-- Description of the task --
List every line in the listing below that contains the word "resolution", matching case exactly.

-- Data for the task --
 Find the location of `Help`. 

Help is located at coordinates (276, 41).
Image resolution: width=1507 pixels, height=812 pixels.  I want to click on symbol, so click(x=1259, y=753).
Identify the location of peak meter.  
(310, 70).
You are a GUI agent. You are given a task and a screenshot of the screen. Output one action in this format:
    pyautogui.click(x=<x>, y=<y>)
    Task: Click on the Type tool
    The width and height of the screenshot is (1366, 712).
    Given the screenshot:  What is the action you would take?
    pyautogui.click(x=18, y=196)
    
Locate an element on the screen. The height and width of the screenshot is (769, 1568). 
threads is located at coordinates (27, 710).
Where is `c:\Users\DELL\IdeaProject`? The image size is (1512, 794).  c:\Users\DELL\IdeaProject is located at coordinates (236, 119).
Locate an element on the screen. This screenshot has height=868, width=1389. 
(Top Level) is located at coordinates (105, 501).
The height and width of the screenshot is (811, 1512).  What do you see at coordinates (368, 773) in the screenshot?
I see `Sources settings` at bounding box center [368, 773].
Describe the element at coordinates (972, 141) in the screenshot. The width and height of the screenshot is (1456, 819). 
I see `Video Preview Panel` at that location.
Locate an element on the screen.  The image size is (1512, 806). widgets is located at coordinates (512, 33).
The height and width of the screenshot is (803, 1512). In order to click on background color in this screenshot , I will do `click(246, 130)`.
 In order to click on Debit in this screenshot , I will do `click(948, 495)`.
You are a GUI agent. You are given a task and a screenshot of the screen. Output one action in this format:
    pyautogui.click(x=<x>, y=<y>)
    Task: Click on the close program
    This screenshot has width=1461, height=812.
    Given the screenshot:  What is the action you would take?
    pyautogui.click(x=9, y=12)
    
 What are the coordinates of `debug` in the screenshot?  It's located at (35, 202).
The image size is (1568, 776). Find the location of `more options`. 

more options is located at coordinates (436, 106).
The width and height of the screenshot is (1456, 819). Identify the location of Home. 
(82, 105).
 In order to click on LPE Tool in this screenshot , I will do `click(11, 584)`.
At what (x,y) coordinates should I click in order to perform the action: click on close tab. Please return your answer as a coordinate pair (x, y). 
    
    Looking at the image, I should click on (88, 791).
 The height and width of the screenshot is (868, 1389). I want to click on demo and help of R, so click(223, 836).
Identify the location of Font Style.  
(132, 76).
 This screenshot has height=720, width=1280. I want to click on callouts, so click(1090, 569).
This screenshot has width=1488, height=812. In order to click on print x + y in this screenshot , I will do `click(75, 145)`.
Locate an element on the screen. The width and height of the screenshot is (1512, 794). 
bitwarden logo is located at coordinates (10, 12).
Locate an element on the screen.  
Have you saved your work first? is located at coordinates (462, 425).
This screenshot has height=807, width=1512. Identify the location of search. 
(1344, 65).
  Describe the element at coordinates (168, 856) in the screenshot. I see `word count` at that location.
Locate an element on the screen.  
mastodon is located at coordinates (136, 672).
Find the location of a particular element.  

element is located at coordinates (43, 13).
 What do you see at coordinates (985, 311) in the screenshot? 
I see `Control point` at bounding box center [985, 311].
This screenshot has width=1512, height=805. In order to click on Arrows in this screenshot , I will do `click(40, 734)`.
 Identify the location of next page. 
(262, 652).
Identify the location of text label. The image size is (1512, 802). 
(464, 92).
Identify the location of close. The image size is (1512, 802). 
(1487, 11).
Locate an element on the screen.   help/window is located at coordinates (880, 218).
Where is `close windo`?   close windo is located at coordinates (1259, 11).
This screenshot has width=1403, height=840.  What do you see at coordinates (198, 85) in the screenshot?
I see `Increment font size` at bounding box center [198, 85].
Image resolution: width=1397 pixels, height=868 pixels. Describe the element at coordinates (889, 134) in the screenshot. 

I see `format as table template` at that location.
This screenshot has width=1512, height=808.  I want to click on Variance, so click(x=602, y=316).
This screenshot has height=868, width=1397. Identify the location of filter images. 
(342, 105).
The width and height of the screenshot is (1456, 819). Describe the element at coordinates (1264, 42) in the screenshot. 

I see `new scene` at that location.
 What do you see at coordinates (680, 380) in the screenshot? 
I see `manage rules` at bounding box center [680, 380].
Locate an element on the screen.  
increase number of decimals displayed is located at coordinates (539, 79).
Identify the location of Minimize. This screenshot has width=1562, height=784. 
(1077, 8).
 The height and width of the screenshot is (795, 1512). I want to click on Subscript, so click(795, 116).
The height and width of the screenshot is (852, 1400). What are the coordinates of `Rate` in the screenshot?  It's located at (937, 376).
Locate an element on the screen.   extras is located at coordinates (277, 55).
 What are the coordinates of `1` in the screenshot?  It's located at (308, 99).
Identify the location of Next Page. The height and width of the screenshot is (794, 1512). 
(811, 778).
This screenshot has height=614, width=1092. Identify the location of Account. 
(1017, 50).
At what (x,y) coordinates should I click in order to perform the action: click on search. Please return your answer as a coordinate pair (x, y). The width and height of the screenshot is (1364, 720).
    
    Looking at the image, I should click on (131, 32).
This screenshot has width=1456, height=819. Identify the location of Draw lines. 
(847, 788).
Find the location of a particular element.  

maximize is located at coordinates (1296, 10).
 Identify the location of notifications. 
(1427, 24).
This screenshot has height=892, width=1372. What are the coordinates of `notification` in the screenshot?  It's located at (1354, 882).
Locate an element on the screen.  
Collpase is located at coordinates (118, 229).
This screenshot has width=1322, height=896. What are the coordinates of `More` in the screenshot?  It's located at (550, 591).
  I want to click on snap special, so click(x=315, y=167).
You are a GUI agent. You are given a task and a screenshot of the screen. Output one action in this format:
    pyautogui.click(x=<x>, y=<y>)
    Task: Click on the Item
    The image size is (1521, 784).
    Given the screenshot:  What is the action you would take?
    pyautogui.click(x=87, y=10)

-- Finished exercise --
Image resolution: width=1507 pixels, height=812 pixels.  I want to click on symbol, so click(x=1259, y=753).
Image resolution: width=1397 pixels, height=868 pixels. Describe the element at coordinates (889, 134) in the screenshot. 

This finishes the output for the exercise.